“A king’s head is solemnly oiled at his coronation, even as a head of salad,” Ishmael jokes in Herman Melville’s Moby-Dick, in the course of cataloging every last use of whale blubber. “Much might be ruminated here, concerning the essential dignity of this regal process.” The word “dignity” appears roughly twenty times in Melville’s novel and usually refers to the high standing of various offices and activities—including, inevitably, whaling. But often, “dignity” pertains to monarchs, though the humorous treatment that somehow elevates kings doesn’t work its magic on everyone. For Ishmael, the notion that democracy offers all people the dignified prerogatives of kings seems mistaken, if not ridiculous. “In truth, a mature man who uses hair-oil,” he observes, “can’t amount to much in his totality.”
In Dignity, Rank, & Rights, Jeremy Waldron—perhaps the leading legal and political philosopher of our day—argues that the notion of human dignity originated in the democratization of the high social status once reserved for the well-born. “Dignity” means rank, and Waldron argues that we are the beneficiaries of a long, gradual process that he calls “leveling up.” More and more people, he says, are treated as high-status individuals, deserving of the social respect once restricted to the solemnly oiled. In an age of human rights, everyone can become a king, at least on paper or in court, where claims that basic human dignity is nonnegotiable have achieved a remarkable popularity in the last few years.

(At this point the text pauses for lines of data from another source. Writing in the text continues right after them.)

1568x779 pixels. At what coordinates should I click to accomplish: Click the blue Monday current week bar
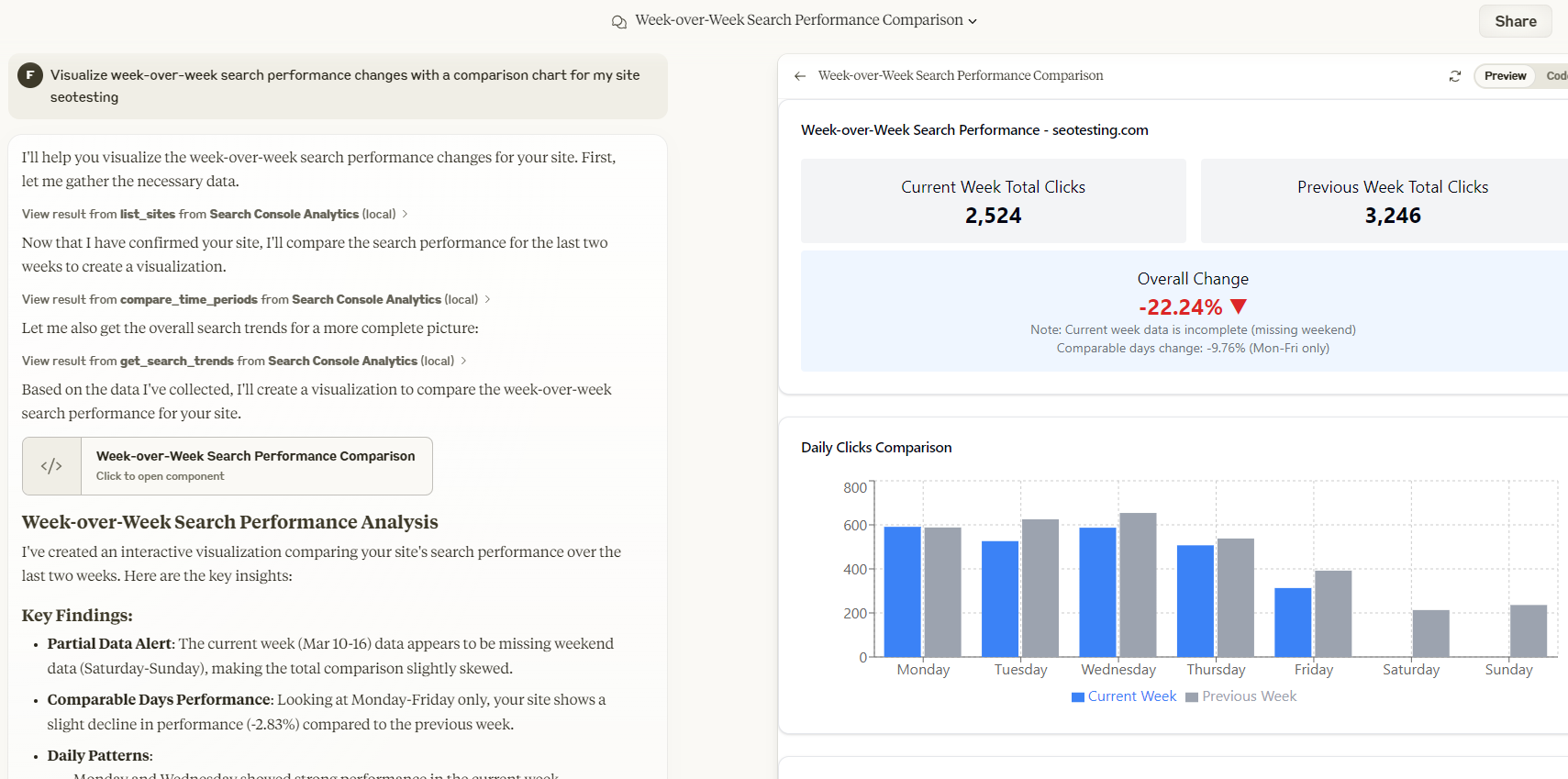click(902, 592)
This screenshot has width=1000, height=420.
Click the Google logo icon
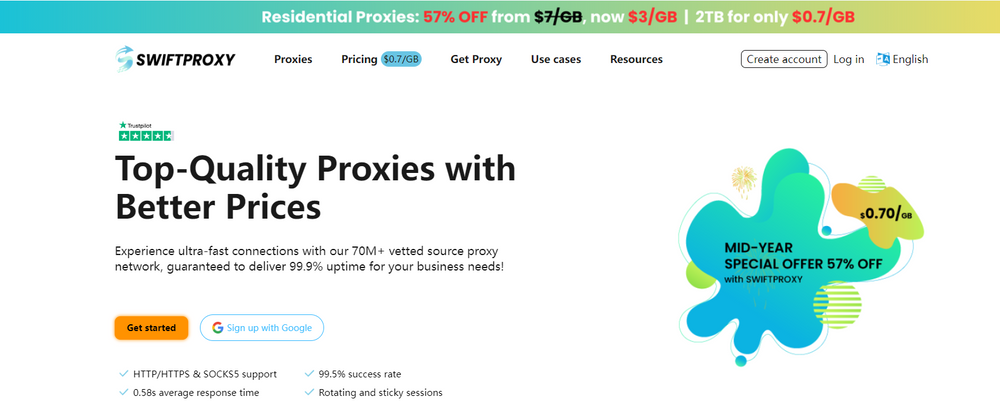(x=216, y=327)
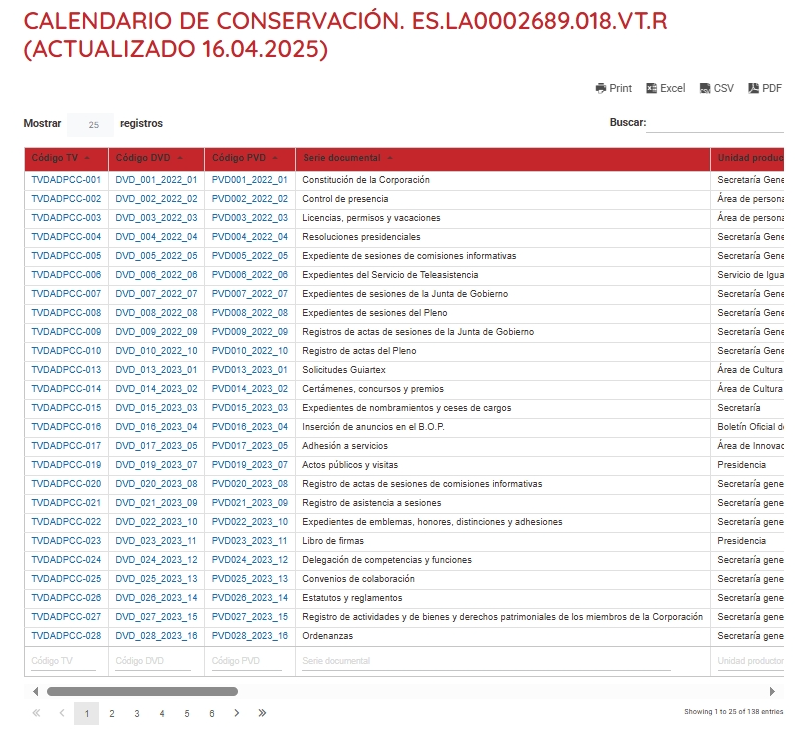Switch to page 6 of results
This screenshot has height=729, width=807.
pos(212,713)
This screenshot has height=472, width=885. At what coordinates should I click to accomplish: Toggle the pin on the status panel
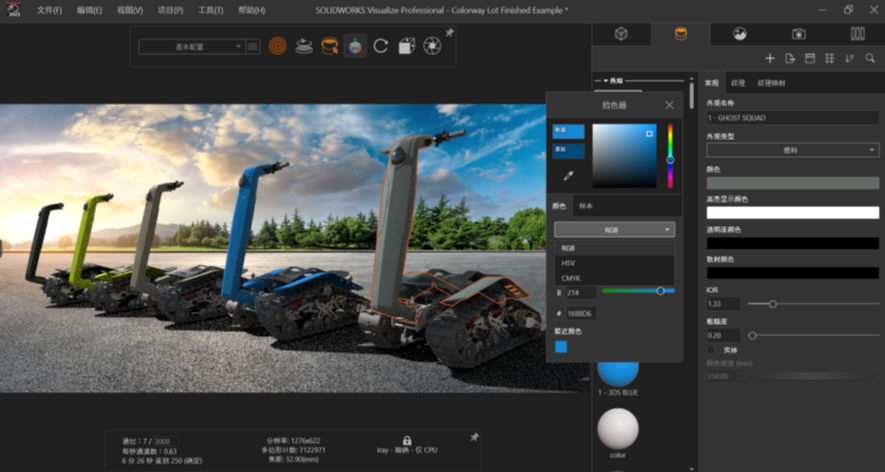pos(474,437)
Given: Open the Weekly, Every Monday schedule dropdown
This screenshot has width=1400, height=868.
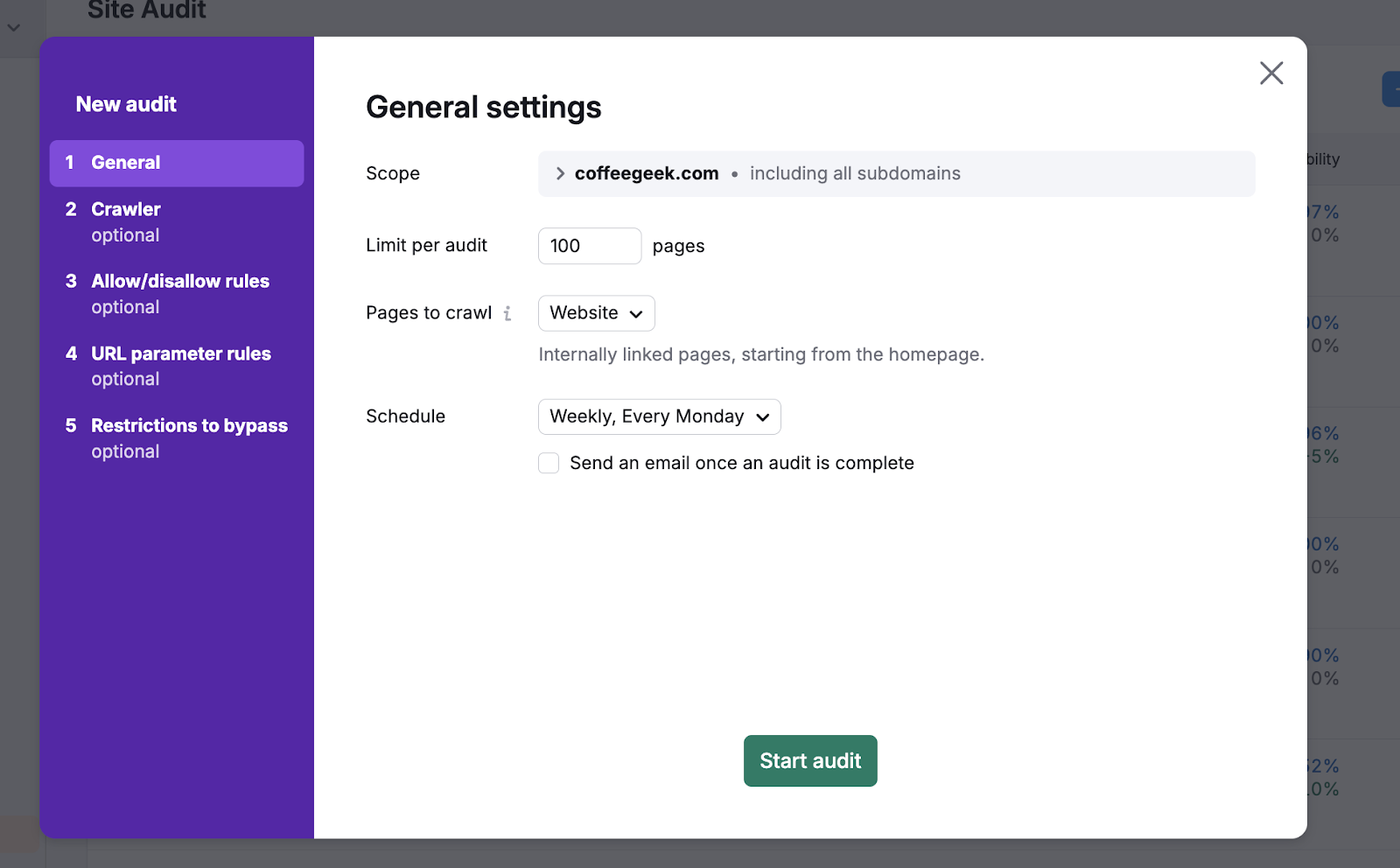Looking at the screenshot, I should (x=659, y=416).
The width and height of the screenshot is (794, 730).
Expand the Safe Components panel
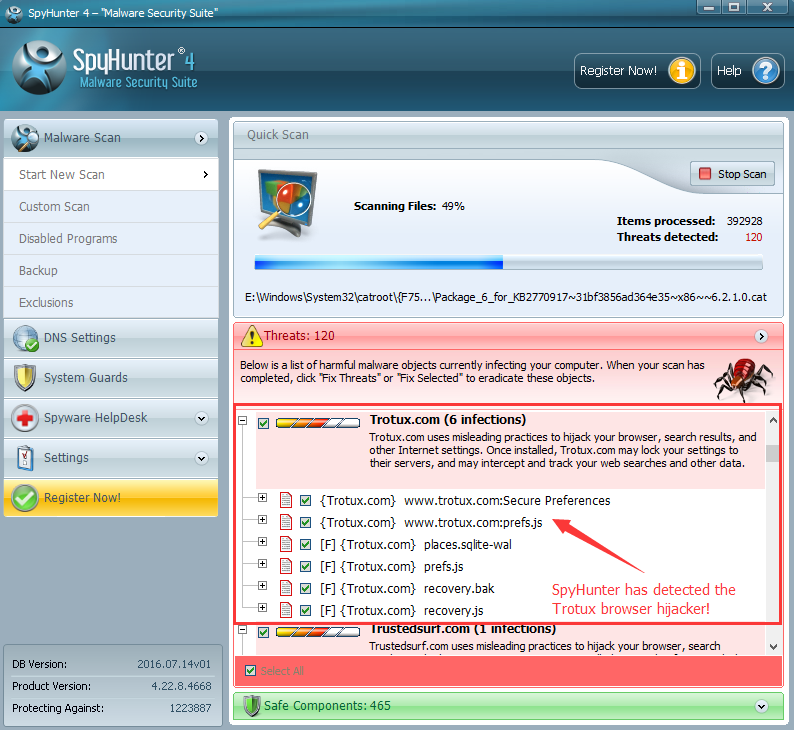click(x=762, y=706)
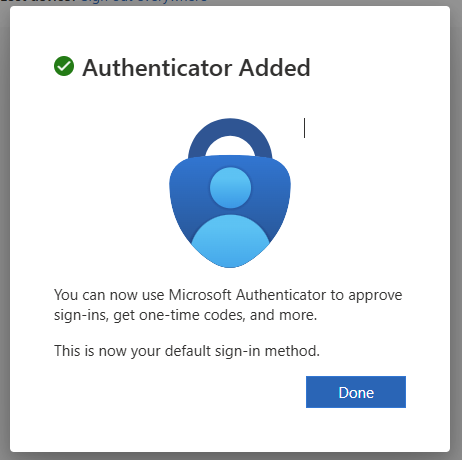Click the one-time codes text
The height and width of the screenshot is (460, 462).
192,315
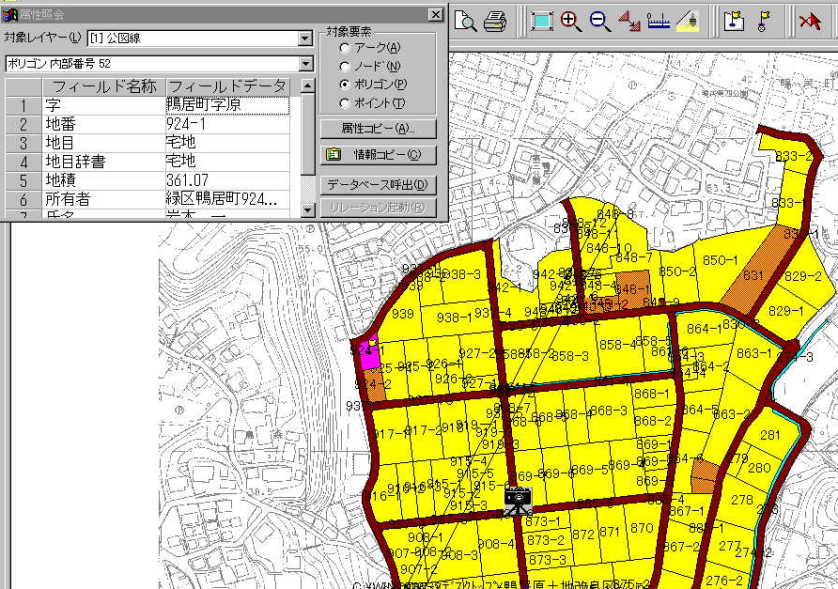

Since the end of World War II, no one apart from conservative and typically Catholic thinkers has staked philosophical systems on the notion of human dignity, but liberal philosophers like Waldron are now flocking to this position to revitalize theories of political ethics. Around the same time that Waldron turned to the concept, the late Ronald Dworkin, in his masterwork Justice for Hedgehogs (2011), claimed that dignity constitutes the most basic value that a society should advance. Jürgen Habermas, the great German thinker, recently admitted that human dignity had never been cited as the basis for human rights for most of modern history, whether in Virginia in 1776, France in 1789, or thereafter; he concluded from this fact that dignity must have been the implicit underpinning for human rights all along. But this can’t be correct. During most of that time, the concept of dignity served to elevate some people over others rather than putting them on the same level. And when dignity finally did enter politics—encoded at midcentury in the United Nations Charter (1945), the Universal Declaration of Human Rights (1948) and West German constitutional Basic Law (1949)—it was not the watchword in philosophy or political theory that it has since become.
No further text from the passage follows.